CEntre de Recherche sur les CLauses ABusives
Résultats de la recherche

CA DOUAI (ch. 2 sect. 1), 19 décembre 2019

Nature : Décision
Titre : CA DOUAI (ch. 2 sect. 1), 19 décembre 2019
Pays : France
Juridiction : Douai (CA), 2e ch. sect. 1
Demande : 19/01281
Date : 19/12/2019
Nature de la décision : Confirmation
Mode de publication : Jurica
Date de la demande : 9/12/2019
Imprimer ce document

 

CERCLAB - DOCUMENT N° 8304

CA DOUAI (ch. 2 sect. 1), 19 décembre 2019 : RG n° 19/01281 

Publication : Jurica

 

Extrait : « Antérieurement à la loi du 17 mars 2014 transposant en droit interne la directive européenne du 8 octobre 2008, relative à la consommation, en absence de définition légale de la notion de consommateur, il était admis que les dispositions protectrices du code de la consommation bénéficiaient aux personnes physiques et morales consommateurs ou non professionnels, pour les contrats de fournitures de biens ou de services n'ayant pas de rapport direct avec l'activité professionnelle exercée par le cocontractant.

En l'espèce, M. X. agissant en qualité de gérant de la SARL Yuzu, a désigné par contrat de louage d'ouvrage du 13 décembre 2011 souscrit à son domicile, la société Expertises Galtier en qualité d'expert afin de procéder à l'évaluation de la perte d'exploitation ayant résulté d'un incendie survenu dans la nuit du 27 au 28 décembre 2010 dans les locaux du Secours Populaire voisins de ses locaux commerciaux.

L'engagement était pris au nom et pour le compte de la personne morale.
+ + + + + + +
- CONSIGNE A:
Traduisez en anglais cette phrase du texte source : « L'engagement était pris au nom et pour le compte de la personne morale. »
- CONSIGNE B:
Reprenez mot pour mot le passage du texte source qui va de « En l'espèce, M. » à « ses locaux commerciaux. ».

- DONNÉES FOURNIES:
+ + + + + + +
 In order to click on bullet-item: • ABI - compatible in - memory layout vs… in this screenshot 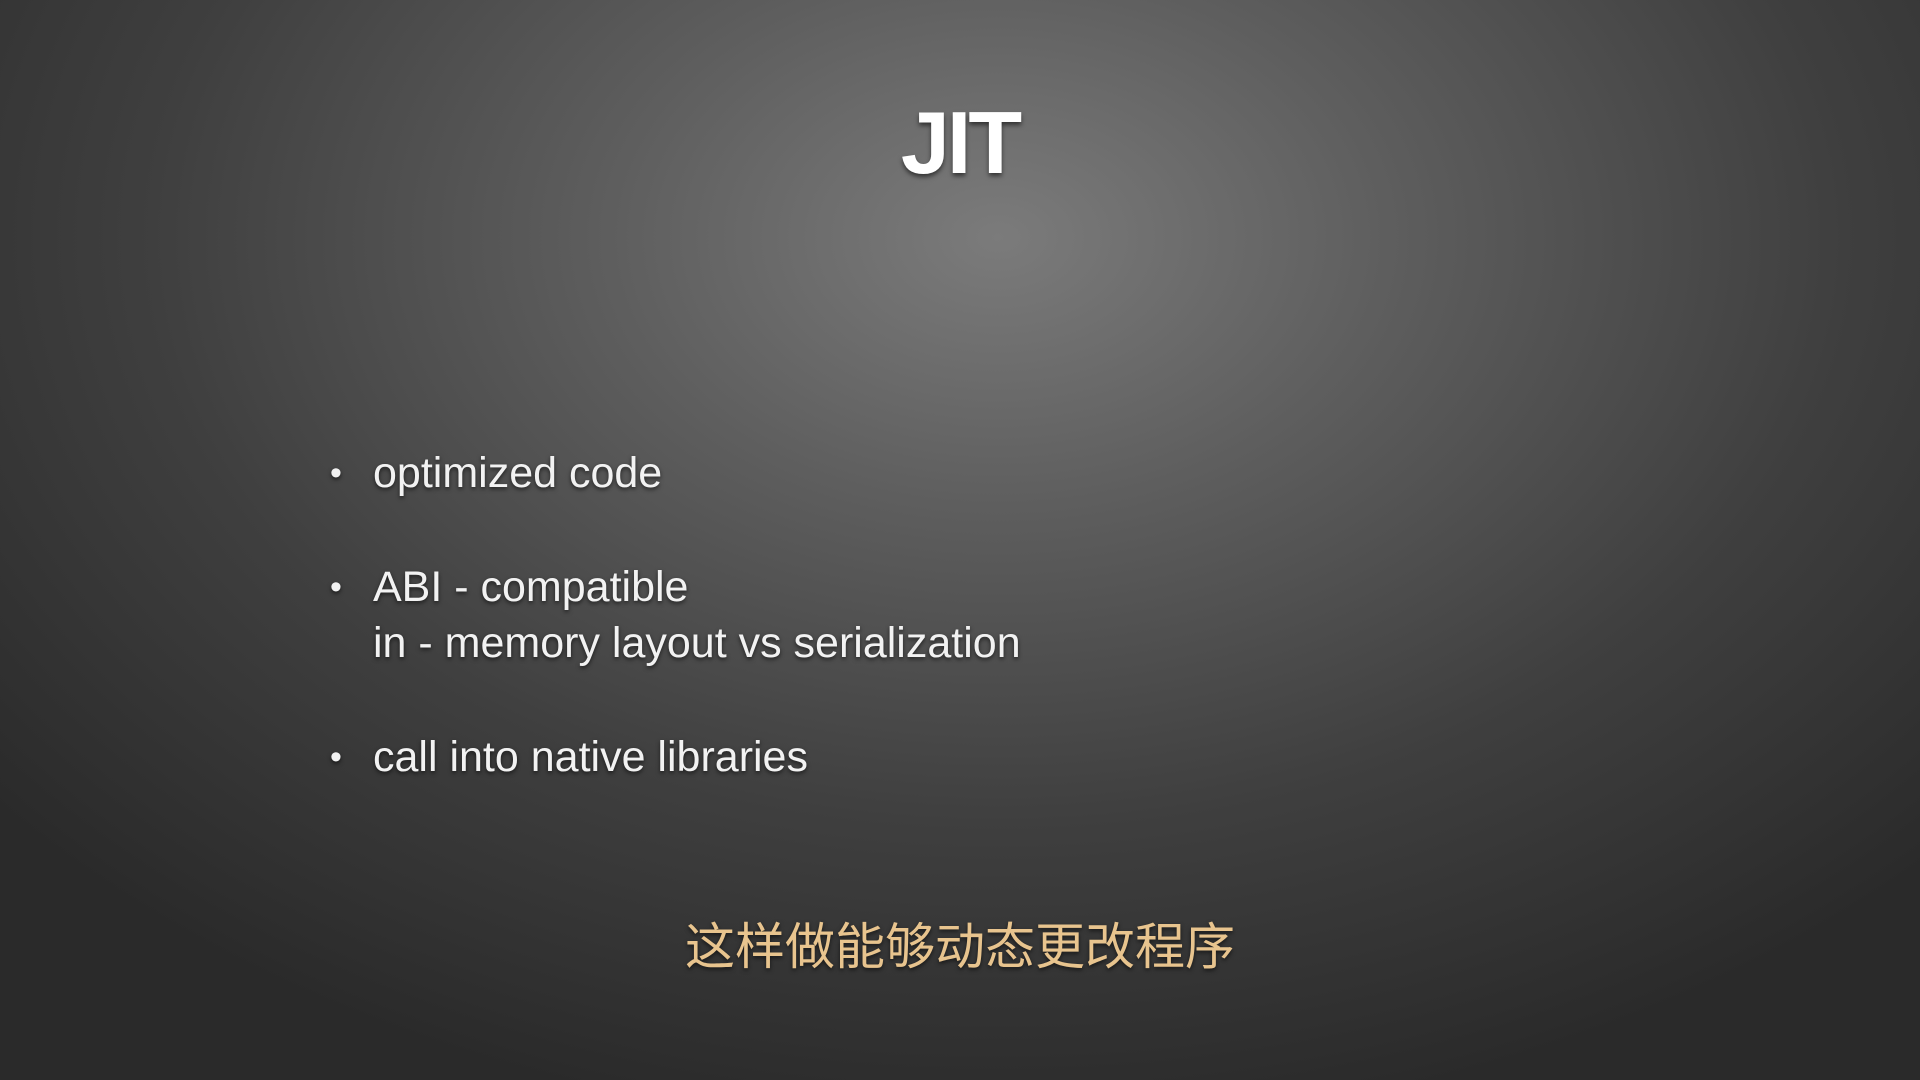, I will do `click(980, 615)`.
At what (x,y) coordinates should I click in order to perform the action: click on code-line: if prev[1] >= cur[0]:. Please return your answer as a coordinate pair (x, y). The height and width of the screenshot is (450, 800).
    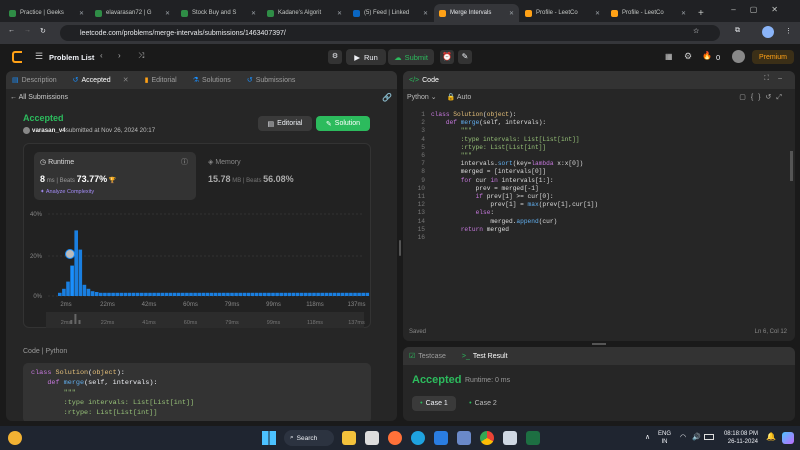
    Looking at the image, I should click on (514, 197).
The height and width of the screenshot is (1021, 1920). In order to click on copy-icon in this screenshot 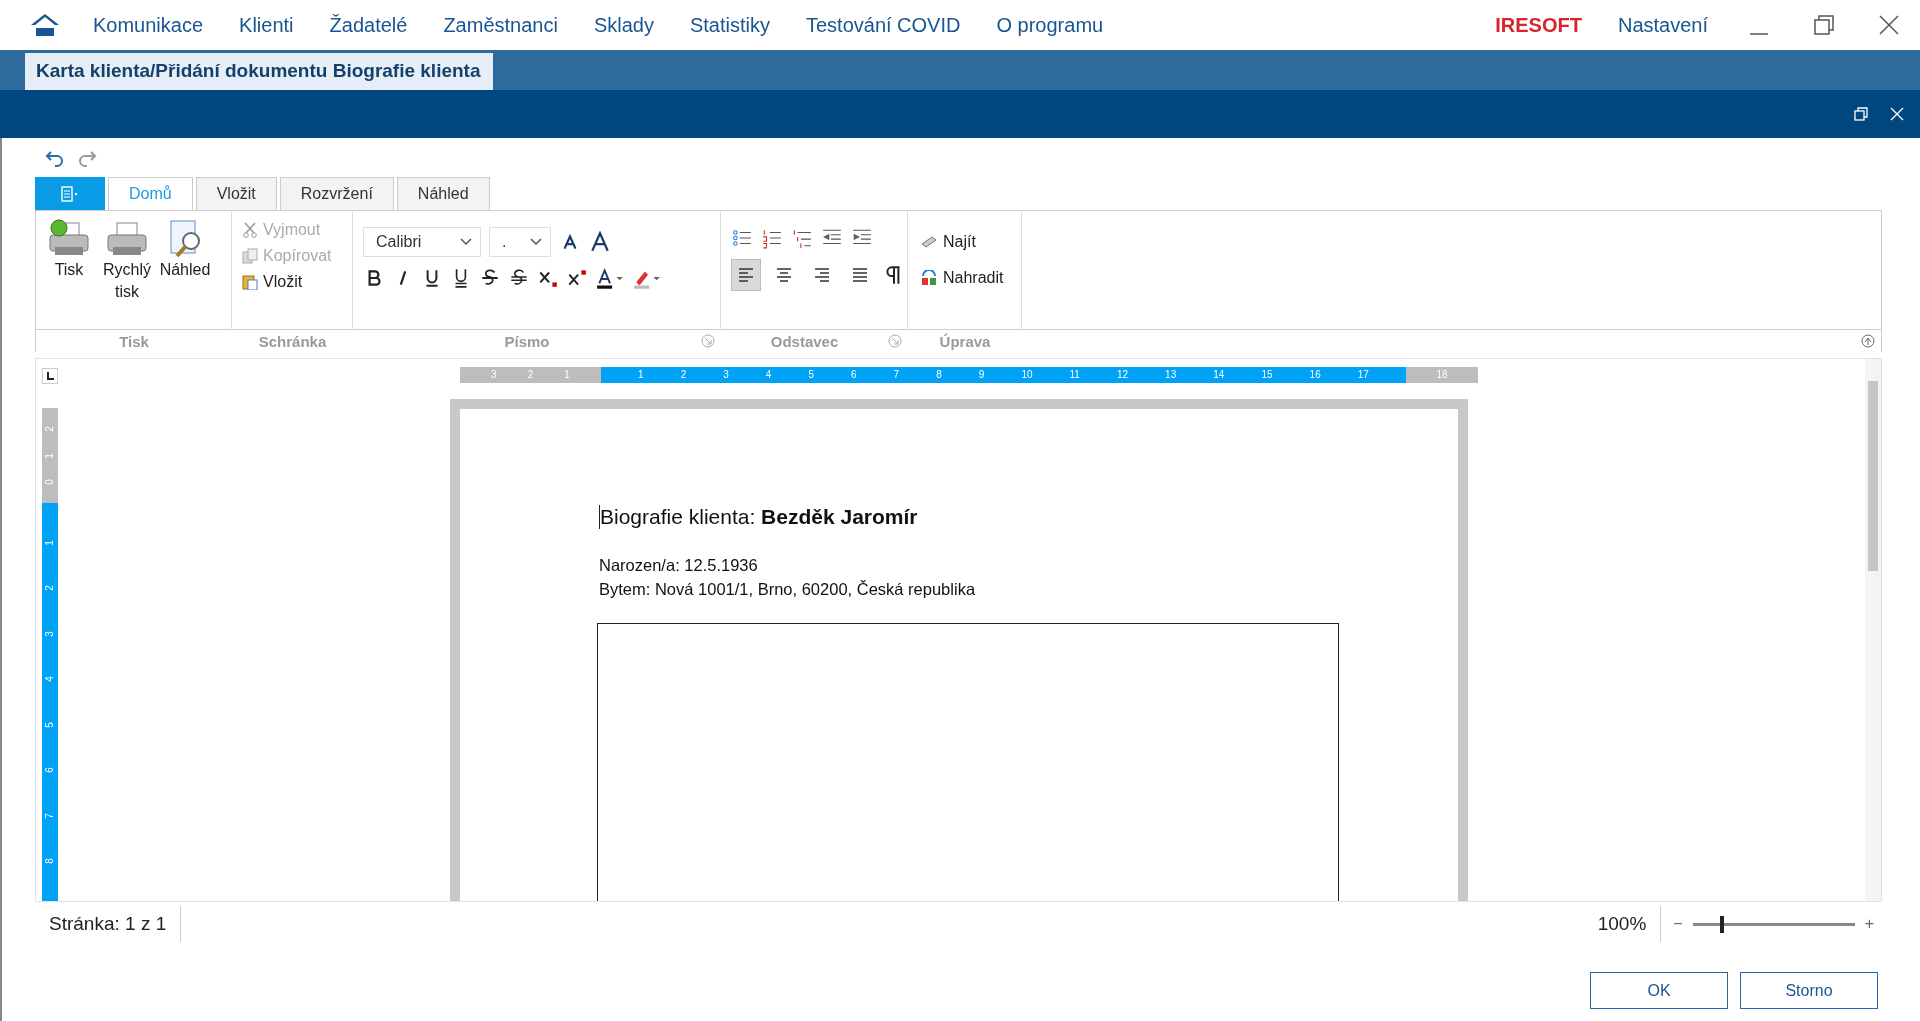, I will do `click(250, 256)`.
+ + + + + + +
- RÉPONSE RÉDIGÉE A:
The commitment was made in the name and on behalf of the legal entity.

- RÉPONSE RÉDIGÉE B:
En l'espèce, M. X. agissant en qualité de gérant de la SARL Yuzu, a désigné par contrat de louage d'ouvrage du 13 décembre 2011 souscrit à son domicile, la société Expertises Galtier en qualité d'expert afin de procéder à l'évaluation de la perte d'exploitation ayant résulté d'un incendie survenu dans la nuit du 27 au 28 décembre 2010 dans les locaux du Secours Populaire voisins de ses locaux commerciaux.